Moralities clash in Cold War drama

by NEVIL GIBSON
One of the most educative roles for movies is to bring history to life. Although Hollywood has treated some historical events egregiously, those usually deal with events beyond living memory.

Tom Hanks stars in a  scene from the movie Bridge of Spies.

Tom Hanks stars in a scene from the movie Bridge of Spies.


Producer-director Steven Spielberg excels in this genre, which ranges from Lincoln (2012) back to Munich (2005),
Armistad (1997) and Schindler’s List (1993).
He hasn’t tackled the Cold War previously (other than an Indiana Jones adventure), so Bridge of Spies (20th Century
Fox-Dreamworks) has been keenly awaited by his admirers.
It links two incidents. One will be well remembered — the shooting down of Gary Powers in a U-2 “spy plane” over
the Soviet Union in 1960. The other less so — the arrest of Rudolf Abel (Mark Rylance) on espionage charges in New York three years earlier.
In 1962, the two were exchanged on Berlin’s Glienicke Bridge.
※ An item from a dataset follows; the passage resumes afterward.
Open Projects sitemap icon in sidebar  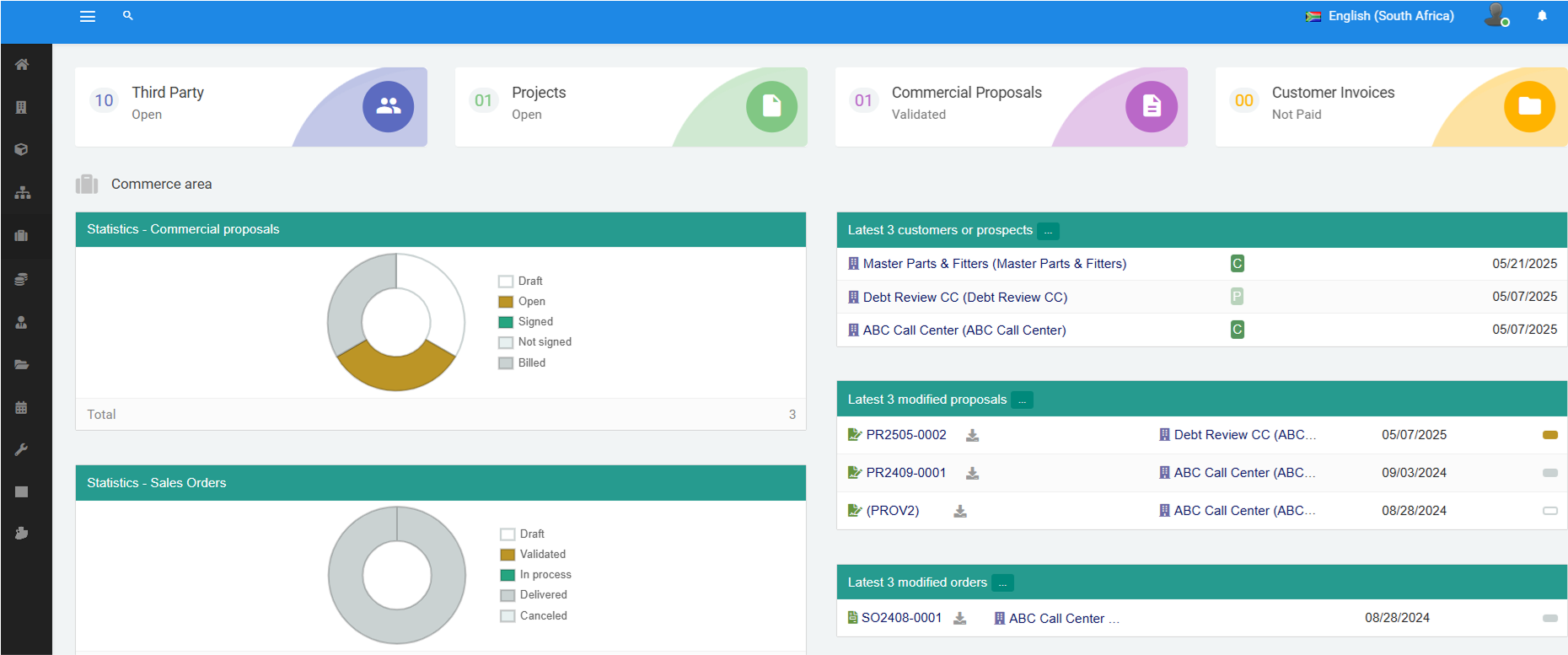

This happened largely through the efforts of one man, an insurance lawyer, James Donovan (Tom Hanks).
A reluctant Donovan is persuaded to act as Abel’s defence counsel, a role that would bring him public opprobrium, because Soviet spies were then seen as only fit for hanging.
But Donovan places an ace before the trial court to save Abel’s life — forget capital punishment and hold him as a living hostage.
The ploy pays off when Powers, who was sentenced to 10 years’ in a Soviet jail, becomes a potential spy exchange.
How this is achieved produces none of the fireworks you get in a fictional spy thriller. Instead, like Lincoln, it is all about what goes on behind the scenes in political argy-bargy.
This is complicated by a further element — tension between the Russians, as a one-time occupying power of Berlin, and the East German communists.
Technically, the Russians have no rights in Berlin, but they have Gary Powers. The East Germans up the ante when they arrest an American student, and Donovan aims to get him out, too.
Spielberg plays the story straight. This is a spy yarn with few cynical characters, only a dash of deception and no double agents.
But that doesn’t make them boring. Far from it.
Abel, for example, is sympathetically presented as an honourable man just doing a job he believes in (the Russians never admitted he was one of their agents).
The casting of Rylance, best known for his role as Cromwell in the TV adaptation of Wolf Hall, provides the perfect foil to to the under-stated Hanks, who doesn’t see his role as heroic, either. The script also stands out.
Originally submitted to Spielberg by British writer Matt Charman, it has been tweaked by the Coen brothers, Joel and Ethan, who are among the best in Hollywood with their dry wit and unpredictable plot twists.
Abel’s characterisation resembles the hapless hero of A Serious Man.
The dialogue presents plenty of exposition, including the moral conflict of whether the Cold War was an unequal contest, with one side having no rules and the other bound by constitutional law that values the individual.
Rating: Mature audiences (violence and offensive language); 141 minutes.